** Extracted material follows **

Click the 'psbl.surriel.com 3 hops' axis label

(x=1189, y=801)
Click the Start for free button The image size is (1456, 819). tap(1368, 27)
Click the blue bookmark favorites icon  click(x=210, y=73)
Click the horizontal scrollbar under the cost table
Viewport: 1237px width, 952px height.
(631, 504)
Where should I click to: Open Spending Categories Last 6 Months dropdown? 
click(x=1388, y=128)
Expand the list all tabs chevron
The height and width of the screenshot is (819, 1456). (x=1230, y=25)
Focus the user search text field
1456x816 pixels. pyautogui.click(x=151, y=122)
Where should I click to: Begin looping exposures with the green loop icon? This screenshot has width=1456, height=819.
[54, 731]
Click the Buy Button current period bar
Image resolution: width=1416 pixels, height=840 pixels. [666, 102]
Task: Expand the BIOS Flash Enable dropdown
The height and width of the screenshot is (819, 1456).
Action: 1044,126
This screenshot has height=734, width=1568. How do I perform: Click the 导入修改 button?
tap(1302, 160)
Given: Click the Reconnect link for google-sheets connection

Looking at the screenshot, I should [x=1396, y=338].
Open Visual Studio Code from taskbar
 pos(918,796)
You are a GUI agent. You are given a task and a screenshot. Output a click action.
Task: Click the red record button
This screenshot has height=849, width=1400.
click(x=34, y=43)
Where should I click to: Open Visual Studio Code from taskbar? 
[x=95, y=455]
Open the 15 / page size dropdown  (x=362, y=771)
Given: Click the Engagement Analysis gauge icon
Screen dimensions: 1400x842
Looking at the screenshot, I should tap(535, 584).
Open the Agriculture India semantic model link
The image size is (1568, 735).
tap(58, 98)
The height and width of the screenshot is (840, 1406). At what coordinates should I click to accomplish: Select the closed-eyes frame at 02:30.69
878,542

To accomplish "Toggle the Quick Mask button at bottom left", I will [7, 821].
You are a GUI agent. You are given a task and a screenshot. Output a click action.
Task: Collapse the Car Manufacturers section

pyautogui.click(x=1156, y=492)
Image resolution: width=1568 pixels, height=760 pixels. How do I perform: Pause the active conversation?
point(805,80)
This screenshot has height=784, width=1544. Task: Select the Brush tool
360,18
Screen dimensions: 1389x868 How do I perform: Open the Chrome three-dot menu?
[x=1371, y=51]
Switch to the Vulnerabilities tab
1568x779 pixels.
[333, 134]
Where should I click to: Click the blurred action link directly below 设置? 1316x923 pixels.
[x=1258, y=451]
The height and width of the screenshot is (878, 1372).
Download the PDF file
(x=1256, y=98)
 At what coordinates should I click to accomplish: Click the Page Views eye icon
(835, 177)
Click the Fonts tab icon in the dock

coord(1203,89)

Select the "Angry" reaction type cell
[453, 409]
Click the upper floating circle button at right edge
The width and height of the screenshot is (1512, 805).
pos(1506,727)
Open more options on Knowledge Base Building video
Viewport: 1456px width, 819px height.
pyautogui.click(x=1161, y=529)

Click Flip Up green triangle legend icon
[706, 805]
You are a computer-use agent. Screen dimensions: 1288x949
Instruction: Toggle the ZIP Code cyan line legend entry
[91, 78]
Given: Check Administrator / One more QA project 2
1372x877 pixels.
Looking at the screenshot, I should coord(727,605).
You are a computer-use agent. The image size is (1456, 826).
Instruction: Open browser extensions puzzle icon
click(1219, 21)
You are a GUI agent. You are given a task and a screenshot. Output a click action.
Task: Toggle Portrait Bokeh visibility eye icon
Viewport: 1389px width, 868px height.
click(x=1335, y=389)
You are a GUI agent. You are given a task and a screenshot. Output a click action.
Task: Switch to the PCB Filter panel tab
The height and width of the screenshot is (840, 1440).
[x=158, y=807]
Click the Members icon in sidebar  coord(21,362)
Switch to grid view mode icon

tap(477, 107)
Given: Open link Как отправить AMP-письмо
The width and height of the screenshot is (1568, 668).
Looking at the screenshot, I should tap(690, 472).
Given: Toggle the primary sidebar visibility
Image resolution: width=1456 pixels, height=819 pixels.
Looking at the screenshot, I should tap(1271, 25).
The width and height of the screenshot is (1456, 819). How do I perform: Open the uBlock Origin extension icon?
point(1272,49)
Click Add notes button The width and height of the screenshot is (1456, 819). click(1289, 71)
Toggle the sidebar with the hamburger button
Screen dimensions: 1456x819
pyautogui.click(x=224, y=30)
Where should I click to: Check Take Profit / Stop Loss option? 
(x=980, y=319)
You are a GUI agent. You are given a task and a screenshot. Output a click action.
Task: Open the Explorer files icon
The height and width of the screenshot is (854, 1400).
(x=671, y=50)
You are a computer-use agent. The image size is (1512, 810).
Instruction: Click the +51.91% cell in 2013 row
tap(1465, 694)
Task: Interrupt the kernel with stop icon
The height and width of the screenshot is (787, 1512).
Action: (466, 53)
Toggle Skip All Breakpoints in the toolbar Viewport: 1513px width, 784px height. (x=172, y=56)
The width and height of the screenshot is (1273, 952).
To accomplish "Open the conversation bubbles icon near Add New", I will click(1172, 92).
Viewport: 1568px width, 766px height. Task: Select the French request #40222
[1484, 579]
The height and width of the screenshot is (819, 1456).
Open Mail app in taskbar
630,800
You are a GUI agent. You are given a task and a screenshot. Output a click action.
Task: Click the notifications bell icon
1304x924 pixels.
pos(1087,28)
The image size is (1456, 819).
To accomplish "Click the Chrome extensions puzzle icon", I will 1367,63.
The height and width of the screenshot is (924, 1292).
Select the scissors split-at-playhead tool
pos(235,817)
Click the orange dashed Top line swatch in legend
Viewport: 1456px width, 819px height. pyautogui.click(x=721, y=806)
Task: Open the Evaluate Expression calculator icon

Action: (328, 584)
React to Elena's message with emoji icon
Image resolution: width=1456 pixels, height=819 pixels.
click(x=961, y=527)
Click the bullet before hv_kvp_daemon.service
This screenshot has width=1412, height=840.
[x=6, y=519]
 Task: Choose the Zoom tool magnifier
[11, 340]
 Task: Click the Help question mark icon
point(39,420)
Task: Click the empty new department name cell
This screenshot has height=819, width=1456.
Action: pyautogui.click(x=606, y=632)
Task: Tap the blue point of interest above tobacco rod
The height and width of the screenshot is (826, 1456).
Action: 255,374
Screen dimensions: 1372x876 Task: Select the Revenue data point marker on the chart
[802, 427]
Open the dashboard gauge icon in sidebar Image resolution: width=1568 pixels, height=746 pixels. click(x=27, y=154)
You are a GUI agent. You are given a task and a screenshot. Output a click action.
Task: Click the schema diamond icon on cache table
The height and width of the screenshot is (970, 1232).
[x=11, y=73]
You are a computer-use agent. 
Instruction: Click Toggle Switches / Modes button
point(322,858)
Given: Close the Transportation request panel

** End of Extracted material **

◆ Task statement
Determine which lines above include the word "will", and report those lines in full.

◆ Result below
To accomplish "Toggle the Quick Mask button at bottom left", I will [7, 821].
To accomplish "Open the conversation bubbles icon near Add New", I will click(1172, 92).
To accomplish "Click the Chrome extensions puzzle icon", I will 1367,63.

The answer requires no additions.